There will apparently be no such inventory in Tampa, however.
“There’s no need to redo the signs at the Tampa campus because they already have the correct name and logo: University of South Florida,” Carrie O’Brion, St. Petersburg’s marketing and communications director, said in an email. “We could use the same name and logo on our campus if we choose. We have just opted to include our geographic location on some of our signage, which means it needs to be updated to include ‘campus.’ ”
That means prominent signs in St. Petersburg could soon say “USF St. Petersburg campus” while signs on the Tampa campus say “University of South Florida.”
Not so fast, said Brandes.
“The only way I would be comfortable with their proposal is if we shift Tampa to ‘the Tampa campus,’ St. Pete to ‘the St.

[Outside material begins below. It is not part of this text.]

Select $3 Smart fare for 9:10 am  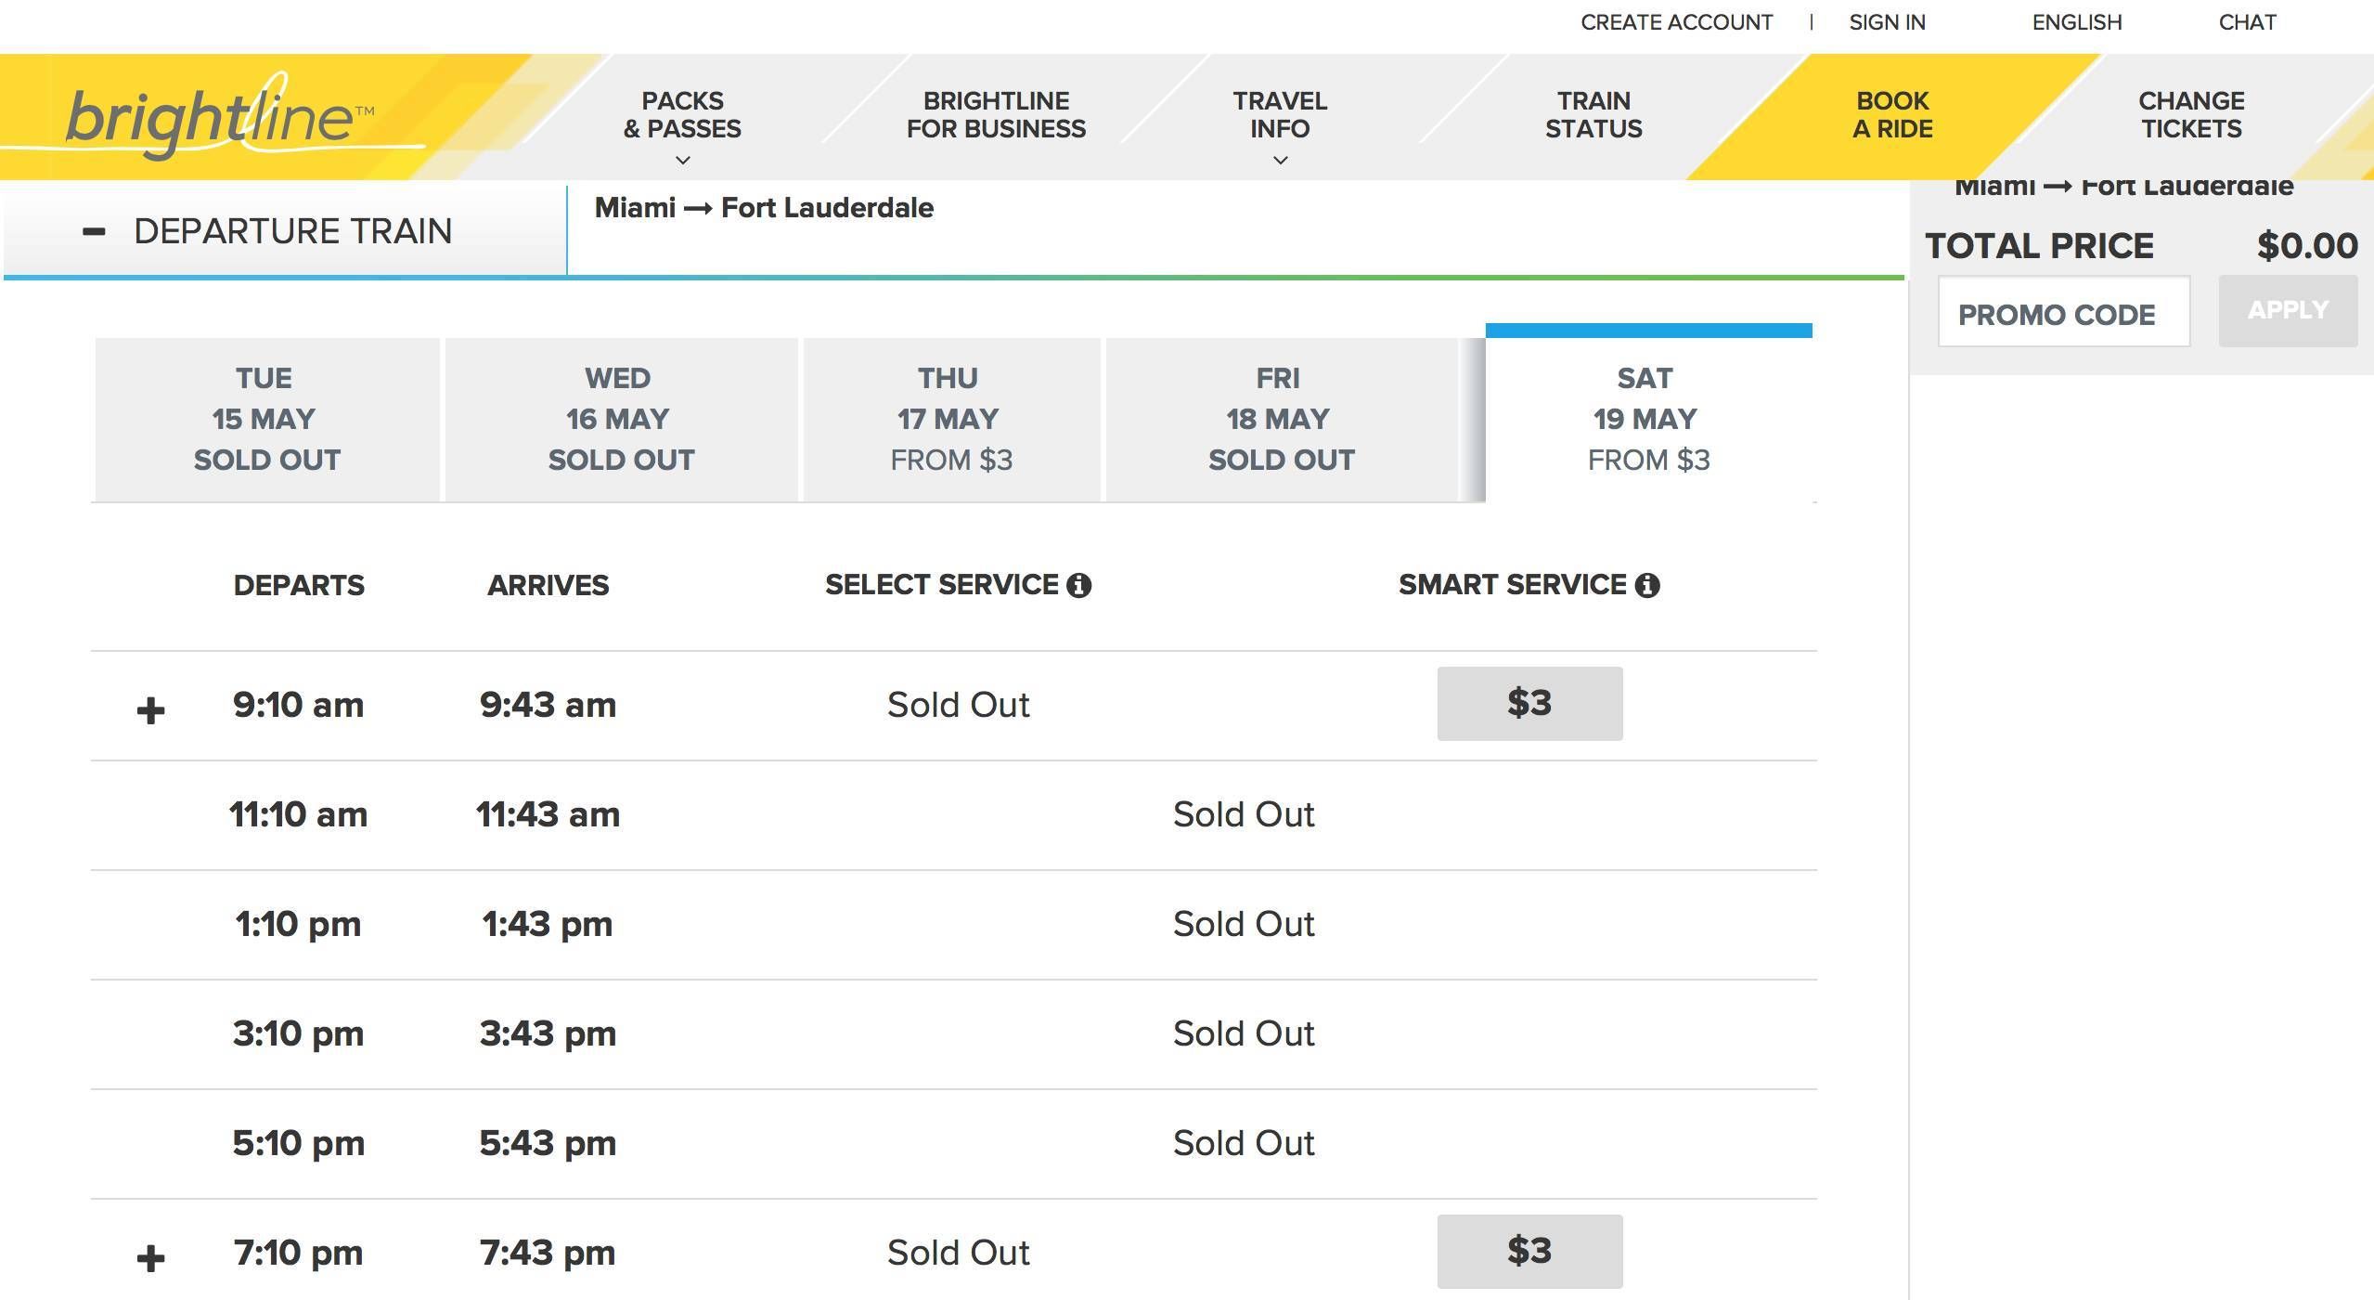[1529, 703]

Pete campus,’ and (Sarasota-)Manatee to ‘the (Sarasota-) Manatee campus,’ he said.
“It’s hard to argue that we can’t have individual campus names, but all the campuses need to be treated the same.”
Brandes said there doesn’t need to be “all kinds of internal consternation” about signs.
“What we passed as a law is that USF St. Petersburg gets to keep its own name,” he said. “Let’s focus on the things that really matter.
“And the things that really matter are not that we spend tens of thousands of dollars modifying signs; it’s that the students are getting the academic outcomes that we ultimately want.”
USF spokesperson Adam Freeman has said the administration is “very cognizant” that state law and “local public sentiment” favor preserving the names USF St. Petersburg and USF Sarasota-Manatee.
A shortage of advocates
In the weeks since consolidation took effect, the St. Petersburg campus has lost some of its advocates.
The USF St. Petersburg Faculty Senate, which often looked askance at Tampa administrators, was disbanded, and its outspoken president, history professor Ray Arsenault, is retiring in December.
Much of St. Petersburg’s decades-old Student Government has been subsumed by a new, three-campus system dominated by Tampa students.
For months, editorials in the Tampa Bay Times scrutinized the consolidation process, first criticizing legislators for rushing their plan, then calling on lawmakers and consolidation planners to “maintain and enhance …. (the) unique identities” of the smaller campuses.
The paper warned Tampa administrators against trying to “micromanage (St. Petersburg) from the main campus in Tampa” and chided then-President Judy Genshaft for her “initial lack of candor” when legislators sprang their plan to abolish St. Petersburg’s independent accreditation.
Tim Nickens, the longtime editor of editorials, retired in May. Since then the Times editorial board has been silent.